··· AVAILABLE RECORDS ···
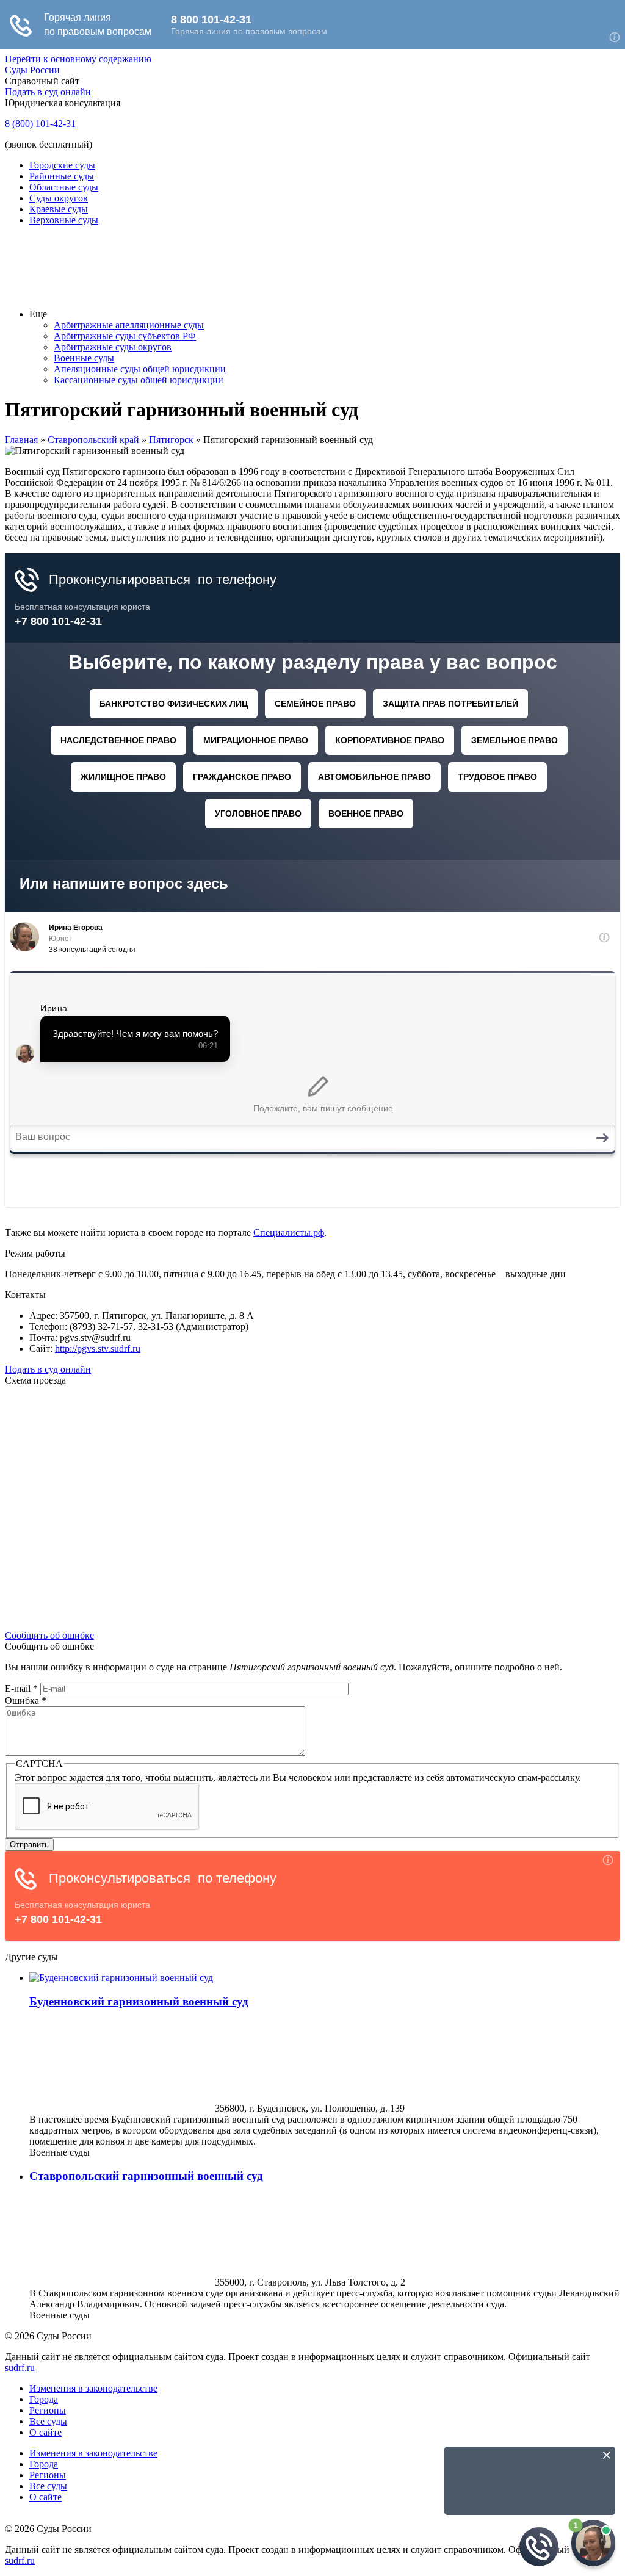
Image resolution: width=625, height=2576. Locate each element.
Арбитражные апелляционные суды (129, 325)
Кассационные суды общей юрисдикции (138, 380)
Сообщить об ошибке (49, 1635)
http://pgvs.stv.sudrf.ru (97, 1348)
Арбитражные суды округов (113, 347)
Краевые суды (58, 209)
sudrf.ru (20, 2367)
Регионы (47, 2410)
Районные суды (61, 176)
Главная (21, 440)
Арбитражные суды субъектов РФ (125, 336)
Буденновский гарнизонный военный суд (138, 2001)
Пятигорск (171, 440)
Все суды (48, 2421)
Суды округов (58, 198)
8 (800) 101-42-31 (40, 123)
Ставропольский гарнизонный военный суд (146, 2176)
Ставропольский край (93, 440)
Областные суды (63, 187)
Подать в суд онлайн (48, 92)
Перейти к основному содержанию (78, 59)
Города (43, 2399)
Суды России (32, 70)
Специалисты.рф (288, 1232)
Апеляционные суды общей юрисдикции (140, 369)
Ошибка (25, 1700)
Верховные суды (63, 220)
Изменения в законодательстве (93, 2388)
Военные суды (84, 358)
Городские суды (62, 165)
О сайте (45, 2432)
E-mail (21, 1688)
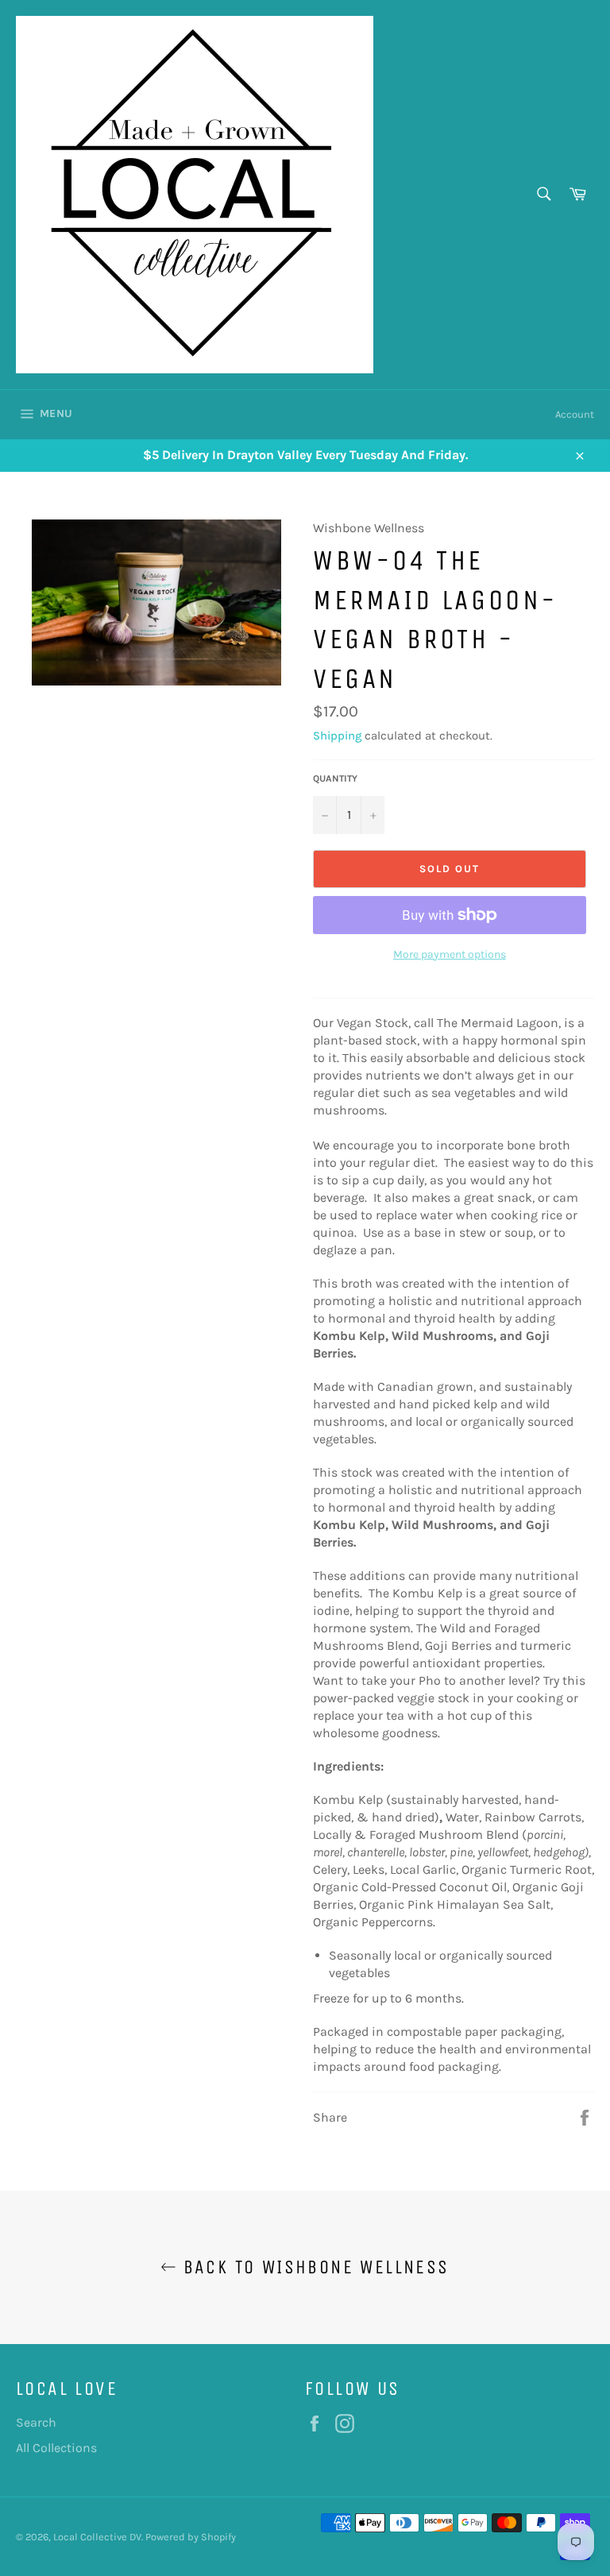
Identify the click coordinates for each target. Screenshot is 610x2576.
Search (36, 2422)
···
• _TASK TO COMPLETE_
Hand over the entries again, exactly as written and without the pictures.

• _RESPONSE_
Image resolution: width=625, height=2576. Locate each element.
Арбитражные апелляционные суды (129, 325)
Кассационные суды общей юрисдикции (138, 380)
Сообщить об ошибке (49, 1635)
http://pgvs.stv.sudrf.ru (97, 1348)
Арбитражные суды округов (113, 347)
Краевые суды (58, 209)
sudrf.ru (20, 2367)
Регионы (47, 2410)
Районные суды (61, 176)
Главная (21, 440)
Арбитражные суды субъектов РФ (125, 336)
Буденновский гарнизонный военный суд (138, 2001)
Пятигорск (171, 440)
Все суды (48, 2421)
Суды округов (58, 198)
8 (800) 101-42-31 (40, 123)
Ставропольский гарнизонный военный суд (146, 2176)
Ставропольский край (93, 440)
Областные суды (63, 187)
Подать в суд онлайн (48, 92)
Перейти к основному содержанию (78, 59)
Города (43, 2399)
Суды России (32, 70)
Специалисты.рф (288, 1232)
Апеляционные суды общей юрисдикции (140, 369)
Ошибка (25, 1700)
Верховные суды (63, 220)
Изменения в законодательстве (93, 2388)
Военные суды (84, 358)
Городские суды (62, 165)
О сайте (45, 2432)
E-mail (21, 1688)
Identify the click coordinates for each target. Screenshot is 610x2576.
Search (36, 2422)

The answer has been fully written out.